Avido di emozioni da comunicare, il verso di Patrizia Fazzi è privo di oscillazioni leziose e bizzarre, come detta il manifesto contemporaneo; la sua parola è calda, serena, naturale, semplice e innocente: un’esigenza di verità dove ci sono, sì, gli spasimi dell’impazienza, gli ingorghi dell’ineluttabile quotidiano, i guasti dell’oggi, i pentimenti. Ma anche le sublimazioni e le seduzioni dei nostri anni nell’urto della sua generazione.
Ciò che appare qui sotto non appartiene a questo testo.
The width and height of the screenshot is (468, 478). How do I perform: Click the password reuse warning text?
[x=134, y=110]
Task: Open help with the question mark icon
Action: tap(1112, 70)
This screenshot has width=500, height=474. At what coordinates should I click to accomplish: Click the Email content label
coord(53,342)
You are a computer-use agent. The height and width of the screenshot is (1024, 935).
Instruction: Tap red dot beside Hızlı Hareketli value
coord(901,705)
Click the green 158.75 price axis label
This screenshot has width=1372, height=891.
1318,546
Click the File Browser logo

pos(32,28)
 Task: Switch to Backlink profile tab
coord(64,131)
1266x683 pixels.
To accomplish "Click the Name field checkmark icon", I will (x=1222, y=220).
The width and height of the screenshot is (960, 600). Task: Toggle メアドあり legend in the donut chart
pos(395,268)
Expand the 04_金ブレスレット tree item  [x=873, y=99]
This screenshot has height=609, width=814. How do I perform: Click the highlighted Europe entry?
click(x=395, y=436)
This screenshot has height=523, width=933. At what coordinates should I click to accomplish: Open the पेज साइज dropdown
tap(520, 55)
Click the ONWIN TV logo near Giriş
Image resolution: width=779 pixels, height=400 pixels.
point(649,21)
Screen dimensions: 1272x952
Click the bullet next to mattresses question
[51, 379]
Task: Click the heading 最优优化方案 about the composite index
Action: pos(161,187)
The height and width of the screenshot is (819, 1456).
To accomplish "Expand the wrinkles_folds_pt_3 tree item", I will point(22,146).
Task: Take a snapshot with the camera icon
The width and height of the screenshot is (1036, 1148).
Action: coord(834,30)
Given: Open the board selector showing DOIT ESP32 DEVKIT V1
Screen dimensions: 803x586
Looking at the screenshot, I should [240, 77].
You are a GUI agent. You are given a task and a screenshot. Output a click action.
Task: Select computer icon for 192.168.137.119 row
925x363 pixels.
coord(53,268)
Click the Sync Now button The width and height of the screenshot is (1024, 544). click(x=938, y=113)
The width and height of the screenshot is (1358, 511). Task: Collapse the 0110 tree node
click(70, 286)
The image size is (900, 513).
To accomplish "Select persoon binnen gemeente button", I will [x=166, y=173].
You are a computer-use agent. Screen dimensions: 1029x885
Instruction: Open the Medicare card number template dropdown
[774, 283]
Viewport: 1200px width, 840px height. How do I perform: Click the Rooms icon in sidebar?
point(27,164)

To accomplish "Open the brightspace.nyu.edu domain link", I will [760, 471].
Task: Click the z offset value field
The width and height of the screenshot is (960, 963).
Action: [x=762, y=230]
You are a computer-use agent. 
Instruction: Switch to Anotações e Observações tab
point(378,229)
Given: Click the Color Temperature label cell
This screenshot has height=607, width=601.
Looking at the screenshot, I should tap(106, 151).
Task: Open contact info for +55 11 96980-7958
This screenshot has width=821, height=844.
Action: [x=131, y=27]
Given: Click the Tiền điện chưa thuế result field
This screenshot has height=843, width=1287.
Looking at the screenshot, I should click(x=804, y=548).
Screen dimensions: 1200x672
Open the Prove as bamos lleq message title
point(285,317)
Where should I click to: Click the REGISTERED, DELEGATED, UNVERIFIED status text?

Negli itinerari immaginativi di Patrizia c’è un’ansia severa, nei suoi giochi col tempo una fretta angosciante, una fuga all’indietro: vi si allargano i campi visivi dell’anima, vi si scoprono trascendenze nascoste. Lì la poesia imposta desideri e sconfitte sull’altare del vivere: si direbbe che ogni suo verso è un candido atto sacrificale. Nel lamento del suo intimo malessere c’è , intera, la patologia della sua giovane consistenza umana. Nella continua dicotomia di quel viaggio terreno c’è tutto il significato di un esistere passionalmente vissuto e poeticamente narrato: “Mi sono trafitta di luce | e ho detto la mia storia. | La mia e di tutti, ad inseguire | rosse verità, scatti in avanti, | trappole catartiche…”.

“Il desiderio dello spazio, – come ebbe a dire Mario Luzi - l’avventura evocata e immaginata contro la monotona consunzione del tempo a ripetizione dei segni, il soffoco e la riduzione contro la meraviglia e l’aspettativa si battono senza clamore ma tenacemente…”.

Il mondo di Patrizia Fazzi, come già si profilava nella precedente silloge “Ci vestiremo di versi”, diventa sempre meno consistenza oggettiva quanto più cresce in intensità e robustezza l’oggetto lirico, raccolto dall’autentico sguardo interiore.

Chi non ha mai avuto il desiderio, un giorno, di poter entrare in un’immagine e di viverci?